The Monday Mess – Odd English slang part 1 – 26 Nov 2012

Once upon a time I lived in a quaint old place, old enough to have history. The island has a surprising amount of different regional accents, given the size of it, most likely somewhat unintelligible to your average American who is more tuned into simple, easy to understand terms, like Hamburger, Cola, and taxes. Anyhoo, I digress, said place has some interesting slang terms which might sound a bit odd if you’ve never heard them before. Here is a selection:

But what does it mean?
(Click to see)

  • how’s your father – Something I heard my old man say a few times when I was younger, and he was referring to other people. Well hopefully not my mother and him. It means getting your leg over, or er, giving her one, you know, sex. According to the Urban Dictionary its origin can be traced back to several places, but it is basically about covering up the deed with polite language. I would often hear it as a teen in the context of “I think they went for a bit of how’s your father”.
  • “getting your leg over – See above. It’s about having your way with a lady.
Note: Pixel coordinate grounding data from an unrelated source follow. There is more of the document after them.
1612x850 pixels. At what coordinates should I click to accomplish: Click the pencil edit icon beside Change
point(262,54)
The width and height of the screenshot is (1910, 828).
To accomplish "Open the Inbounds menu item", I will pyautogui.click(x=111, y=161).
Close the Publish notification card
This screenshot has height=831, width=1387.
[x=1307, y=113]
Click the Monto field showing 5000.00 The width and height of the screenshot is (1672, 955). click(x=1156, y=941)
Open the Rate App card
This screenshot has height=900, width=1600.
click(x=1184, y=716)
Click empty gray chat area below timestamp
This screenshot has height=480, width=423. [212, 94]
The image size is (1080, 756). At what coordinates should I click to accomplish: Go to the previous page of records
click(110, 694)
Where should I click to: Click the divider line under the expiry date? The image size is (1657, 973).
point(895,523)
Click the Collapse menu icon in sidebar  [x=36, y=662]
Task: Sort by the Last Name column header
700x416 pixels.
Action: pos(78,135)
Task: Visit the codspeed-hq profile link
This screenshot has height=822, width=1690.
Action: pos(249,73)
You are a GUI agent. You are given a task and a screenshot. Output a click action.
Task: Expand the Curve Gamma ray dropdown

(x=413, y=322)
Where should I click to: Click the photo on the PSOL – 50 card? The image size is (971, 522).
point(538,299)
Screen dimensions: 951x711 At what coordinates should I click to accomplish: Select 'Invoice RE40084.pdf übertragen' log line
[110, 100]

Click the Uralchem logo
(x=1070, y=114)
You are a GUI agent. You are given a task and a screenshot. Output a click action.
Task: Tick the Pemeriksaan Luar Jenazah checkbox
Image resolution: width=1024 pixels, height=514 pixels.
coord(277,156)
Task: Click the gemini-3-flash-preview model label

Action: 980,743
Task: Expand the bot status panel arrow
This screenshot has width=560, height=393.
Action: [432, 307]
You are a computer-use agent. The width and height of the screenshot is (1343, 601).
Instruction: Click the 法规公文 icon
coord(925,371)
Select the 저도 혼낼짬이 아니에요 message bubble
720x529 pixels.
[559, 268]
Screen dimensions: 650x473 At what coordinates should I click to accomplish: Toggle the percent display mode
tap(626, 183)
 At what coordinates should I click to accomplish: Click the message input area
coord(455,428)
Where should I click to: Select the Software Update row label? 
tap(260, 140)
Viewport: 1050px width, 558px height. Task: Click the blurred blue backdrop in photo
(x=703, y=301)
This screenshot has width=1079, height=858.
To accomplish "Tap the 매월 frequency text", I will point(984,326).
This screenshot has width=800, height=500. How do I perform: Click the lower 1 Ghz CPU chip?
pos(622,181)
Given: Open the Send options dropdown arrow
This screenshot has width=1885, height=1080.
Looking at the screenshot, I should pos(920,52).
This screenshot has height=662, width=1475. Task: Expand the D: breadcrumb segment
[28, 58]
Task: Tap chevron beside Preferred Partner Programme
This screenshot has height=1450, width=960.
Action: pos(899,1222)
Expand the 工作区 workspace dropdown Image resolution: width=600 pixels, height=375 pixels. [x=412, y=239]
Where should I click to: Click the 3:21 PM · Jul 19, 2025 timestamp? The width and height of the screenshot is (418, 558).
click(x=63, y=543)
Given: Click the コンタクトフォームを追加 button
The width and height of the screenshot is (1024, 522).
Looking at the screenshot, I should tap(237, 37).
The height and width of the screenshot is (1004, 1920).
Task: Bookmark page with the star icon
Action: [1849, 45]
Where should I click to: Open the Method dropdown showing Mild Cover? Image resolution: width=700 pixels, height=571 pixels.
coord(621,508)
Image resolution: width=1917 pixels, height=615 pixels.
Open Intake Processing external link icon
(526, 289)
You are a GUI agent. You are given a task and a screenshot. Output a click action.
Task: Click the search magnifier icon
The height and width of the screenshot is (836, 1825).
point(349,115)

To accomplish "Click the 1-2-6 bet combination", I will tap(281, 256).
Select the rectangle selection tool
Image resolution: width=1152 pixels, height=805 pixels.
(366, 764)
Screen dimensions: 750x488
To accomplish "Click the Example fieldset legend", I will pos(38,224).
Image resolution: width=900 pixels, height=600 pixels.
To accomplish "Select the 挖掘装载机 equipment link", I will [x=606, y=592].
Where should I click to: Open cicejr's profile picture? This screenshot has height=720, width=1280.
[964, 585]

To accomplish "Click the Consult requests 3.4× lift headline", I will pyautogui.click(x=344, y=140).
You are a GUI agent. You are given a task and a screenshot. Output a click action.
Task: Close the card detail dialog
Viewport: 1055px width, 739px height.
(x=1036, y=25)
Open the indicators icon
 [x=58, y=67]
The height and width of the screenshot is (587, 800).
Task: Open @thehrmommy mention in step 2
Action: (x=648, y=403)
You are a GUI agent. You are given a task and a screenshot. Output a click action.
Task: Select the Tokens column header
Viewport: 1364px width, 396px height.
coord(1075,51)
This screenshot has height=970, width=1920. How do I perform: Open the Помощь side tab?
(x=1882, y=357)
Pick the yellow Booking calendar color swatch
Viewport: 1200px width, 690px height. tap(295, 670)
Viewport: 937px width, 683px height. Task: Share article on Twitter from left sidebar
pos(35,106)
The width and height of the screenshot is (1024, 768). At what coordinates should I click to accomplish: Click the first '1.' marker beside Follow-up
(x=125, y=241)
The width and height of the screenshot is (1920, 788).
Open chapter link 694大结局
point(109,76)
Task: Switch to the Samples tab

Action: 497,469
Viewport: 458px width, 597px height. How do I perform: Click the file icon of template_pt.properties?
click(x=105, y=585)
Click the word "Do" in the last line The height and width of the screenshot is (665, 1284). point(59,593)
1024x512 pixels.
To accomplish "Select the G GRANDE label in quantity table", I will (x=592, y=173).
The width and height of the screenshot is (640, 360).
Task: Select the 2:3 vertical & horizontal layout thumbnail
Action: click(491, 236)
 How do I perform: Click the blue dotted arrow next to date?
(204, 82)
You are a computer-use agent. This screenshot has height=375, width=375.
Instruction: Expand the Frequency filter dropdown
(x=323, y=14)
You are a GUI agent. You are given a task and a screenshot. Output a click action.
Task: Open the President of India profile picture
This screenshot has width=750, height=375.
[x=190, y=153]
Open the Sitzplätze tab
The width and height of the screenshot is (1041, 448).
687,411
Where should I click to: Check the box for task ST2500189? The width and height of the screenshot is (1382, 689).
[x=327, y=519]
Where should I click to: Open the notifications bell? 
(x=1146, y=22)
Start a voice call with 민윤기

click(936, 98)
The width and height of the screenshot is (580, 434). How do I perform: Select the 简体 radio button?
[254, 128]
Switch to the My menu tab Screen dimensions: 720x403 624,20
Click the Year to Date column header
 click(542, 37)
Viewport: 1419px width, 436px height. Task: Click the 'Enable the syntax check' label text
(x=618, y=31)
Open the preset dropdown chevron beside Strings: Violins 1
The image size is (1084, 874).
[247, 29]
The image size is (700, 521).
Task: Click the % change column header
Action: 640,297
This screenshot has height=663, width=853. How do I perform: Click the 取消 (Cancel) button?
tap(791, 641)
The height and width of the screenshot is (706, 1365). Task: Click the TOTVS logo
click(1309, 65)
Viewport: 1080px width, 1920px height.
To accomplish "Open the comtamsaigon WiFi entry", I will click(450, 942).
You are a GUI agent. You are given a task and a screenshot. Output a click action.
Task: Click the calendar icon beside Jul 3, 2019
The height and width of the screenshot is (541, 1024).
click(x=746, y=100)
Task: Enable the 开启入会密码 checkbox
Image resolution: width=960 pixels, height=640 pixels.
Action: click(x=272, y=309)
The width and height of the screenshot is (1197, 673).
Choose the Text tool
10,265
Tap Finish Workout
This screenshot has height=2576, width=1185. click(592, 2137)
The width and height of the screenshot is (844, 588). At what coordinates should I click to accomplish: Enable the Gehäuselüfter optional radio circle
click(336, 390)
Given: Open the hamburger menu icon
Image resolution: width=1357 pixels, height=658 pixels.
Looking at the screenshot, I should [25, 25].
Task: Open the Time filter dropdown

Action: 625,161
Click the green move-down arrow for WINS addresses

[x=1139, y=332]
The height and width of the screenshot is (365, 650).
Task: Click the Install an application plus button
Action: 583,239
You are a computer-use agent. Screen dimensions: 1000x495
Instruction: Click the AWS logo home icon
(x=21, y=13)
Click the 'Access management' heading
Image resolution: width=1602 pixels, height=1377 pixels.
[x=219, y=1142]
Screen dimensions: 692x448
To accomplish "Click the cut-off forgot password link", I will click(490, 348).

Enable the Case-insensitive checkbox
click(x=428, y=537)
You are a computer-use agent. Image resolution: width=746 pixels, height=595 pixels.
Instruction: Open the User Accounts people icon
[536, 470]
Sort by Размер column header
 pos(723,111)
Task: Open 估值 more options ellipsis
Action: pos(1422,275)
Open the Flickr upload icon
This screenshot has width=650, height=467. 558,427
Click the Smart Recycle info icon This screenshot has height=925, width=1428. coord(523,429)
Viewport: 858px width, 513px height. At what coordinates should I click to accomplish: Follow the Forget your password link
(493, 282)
The phrasing would imply more that it is for a male conversation.
  • “feel a right tit” – Not literally to feel a woman’s right breast, which was once taken that way when I used it to comment on Mr Faulkner’s blog. Or on this T-shirt link here. It is more along the lines of “I felt like a complete idiot” or more slang like “I felt a right idiot”.
  • Taking a slash – Not whipping your knife out, and thrusting it across a smooth surface causing a tear, but actually to whip something else out, no thrusting required, in order to relieve oneself. Yes it means you are off to urinate.
  • “bloody nora” – is one I still like a lot now. Where I grew up you would sometimes hear the variation “Chuffing Nora“. It is used in a situation where something bad is happening but not panic / really awful bad. Like a pile of papers you have stood up three times, slides down again. You deal with it in a relative calmness, like the whole thing is a joke, hence “bloody nora”. You could also use it when someone is asking you to do something for the 15th time as a way to register some annoyance, without making it a big deal, and more of a joke. An interesting explanation on the potential origins of the phrase can be found here.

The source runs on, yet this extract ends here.